The Dark Web: Not all as bad as it may seem - expert
The dark web may be perceived as the underbelly of the internet world, but it is not all as negative as it may seem, according to computer security expert Professor Sanjay Jha from UNSW School of Computer Science and Engineering,
The dark web began as an anonymous communication channel for the US government but is now is a term used by the media and in Hollywood movies to refer to hidden online services where people primarily buy and sell items such as illegal drugs or distribute censored content.
However, Jha says the dark web is becoming increasingly popular with internet users who simply want to safeguard their privacy online.
He says that while there is the perception that the dark web is mainly a hub for criminal activity, there are many other reasons why someone may use it.
"The name, dark web, is usually painted with a negative image, but in fact there are uses of the dark web which allows you to maintain anonymity," says Jha.
"Many journalists and political activists use the dark web as a safe place for free speech," he says.
Deep diving into the layers of the internet
According to Jha, the internet is known to have three layers. The first is the most publicly available part of the internet and what people interact with most on an everyday basis using typical search engines such as Google.
The second layer is called the deep web, which includes specialised databases that do not come up in usual search engines, although users would typically know how to search for these services.
The deep web can host servers for things such as scientific papers or medical records and are concealed behind passwords or other security walls.
The third layer is the dark web, which is most commonly used for anonymity.
"The dark web was not originally created for criminal activities but obviously some people have become entrepreneurial and decided to use it illegally for their own benefits," Jha says.
"The technology behind the dark web is reasonably robust in terms of providing users with anonymity, which is part of the reason why criminal activity on these networks is harder to track," he says.
Not your typical search engine
"Forget what you know about Google or Yahoo, pages on the dark web wont show up in your normal search engines," says Jha.
"It requires the user to download and install specialised Tor Browser servers so pages within the network can be discovered."
The Tor network is also generally slower than normal internet browsers because of the way it is designed.
"Like an onion, it uses multiple layers of encryption, which provides user anonymity," explains Jha.
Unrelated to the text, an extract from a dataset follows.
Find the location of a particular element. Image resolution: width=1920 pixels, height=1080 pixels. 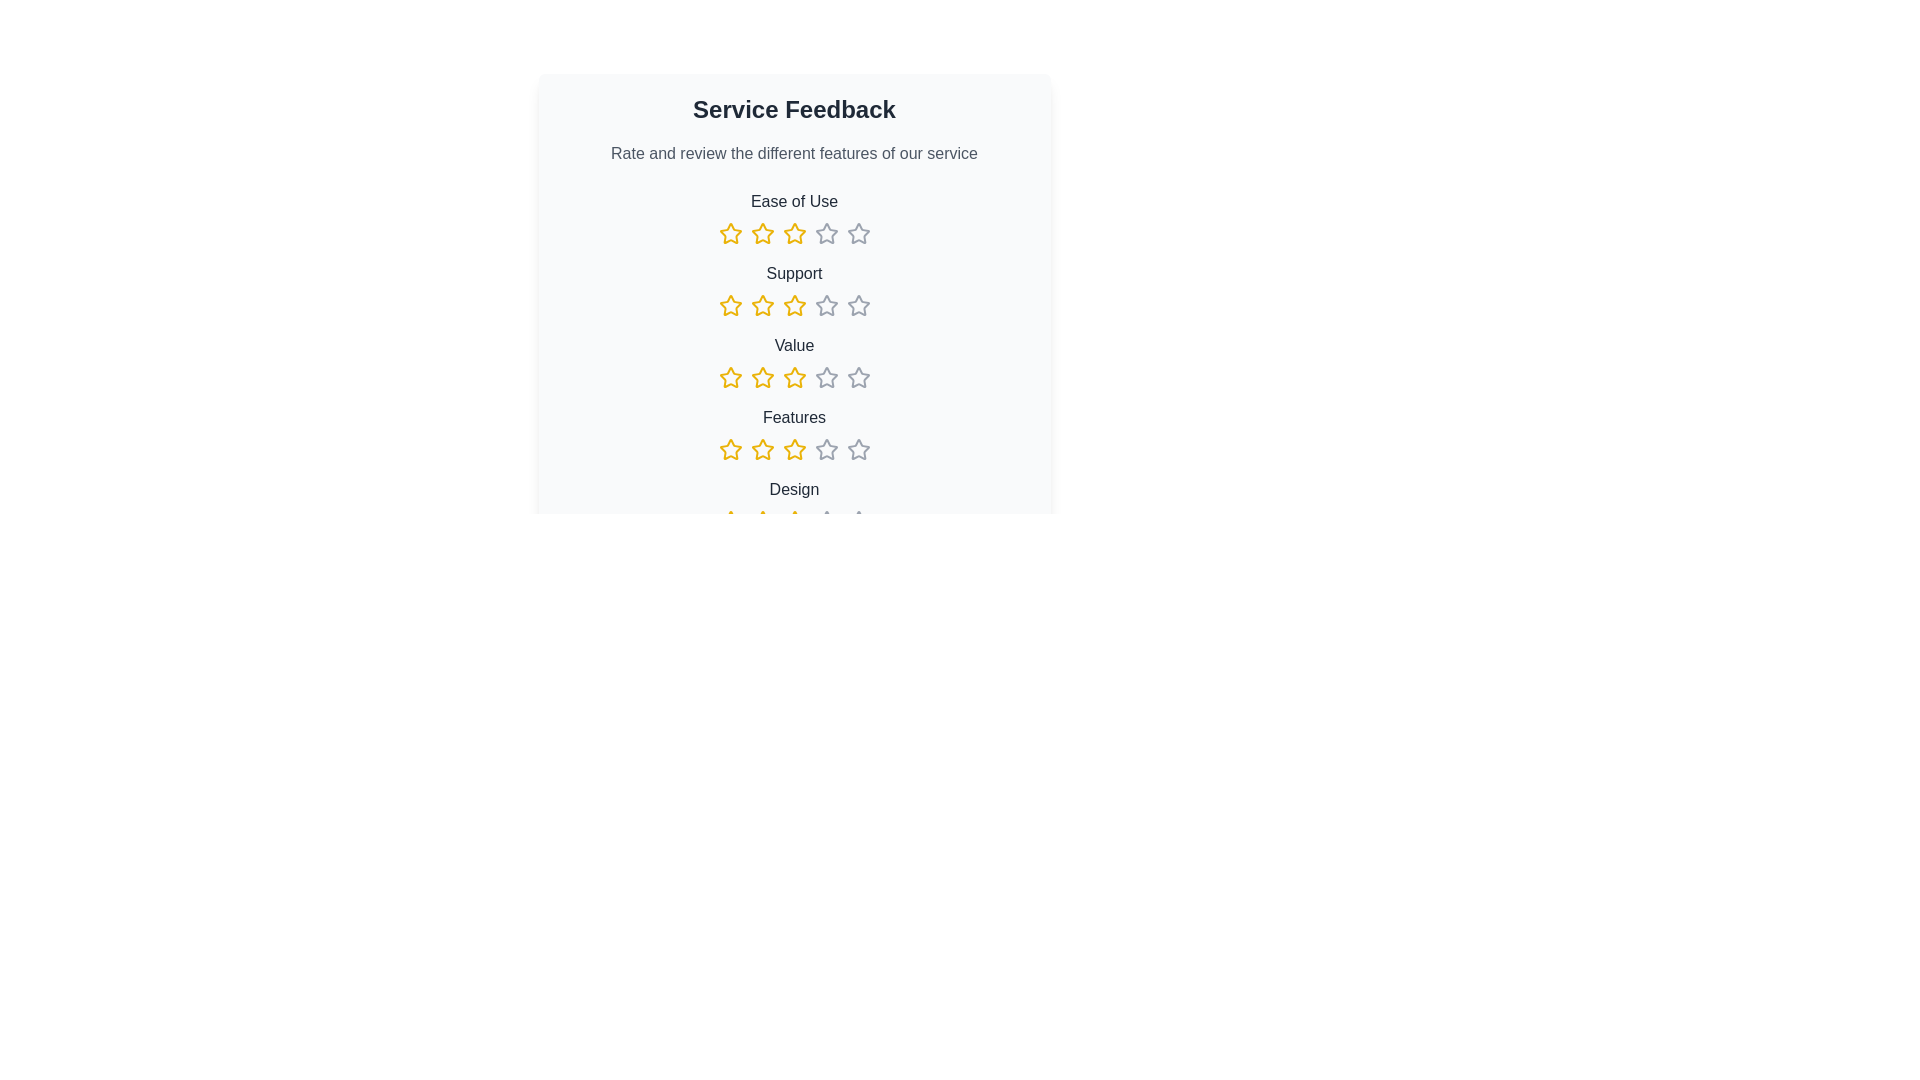

the third star in the 'Value' rating row under the 'Service Feedback' section is located at coordinates (826, 377).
"When you are browsing using the Tor network, as you are moving from one Tor router to another, the network creates a secure 'tunnel'.
"These tunnels use protocols specific to Tor and are built on top of the standard internet, which make the source-destination pair difficult to track."
Jha says this multi-layer encryption are like onion layers.
"The two communicating parties, a service user and a service provider, will not be able to find out about the identify of each other," he says.
"This set-up is the reason why its so hard to detect activity in Tor."
Don't be fooled by the name
Jha says that while users may be considering the dark web for personal privacy reasons, they can very easily expose yourself to the threats of a cyberattack.
"For instance, you may download files that may look like the sort of files you may find in your regular browser but in actual fact they are packaged with harmful malware," he says.
Jha also warns that not everything is anonymous on the dark web, especially when you are providing your personal details to make purchases.
"Although most people commonly go through Tor for the benefits of anonymity, if not careful, these details can end up being used for the wrong reasons," he says.
"If you are not careful and end up giving out your real personal details, you are exposing yourself to identity theft which can often end up being used for illegal activity."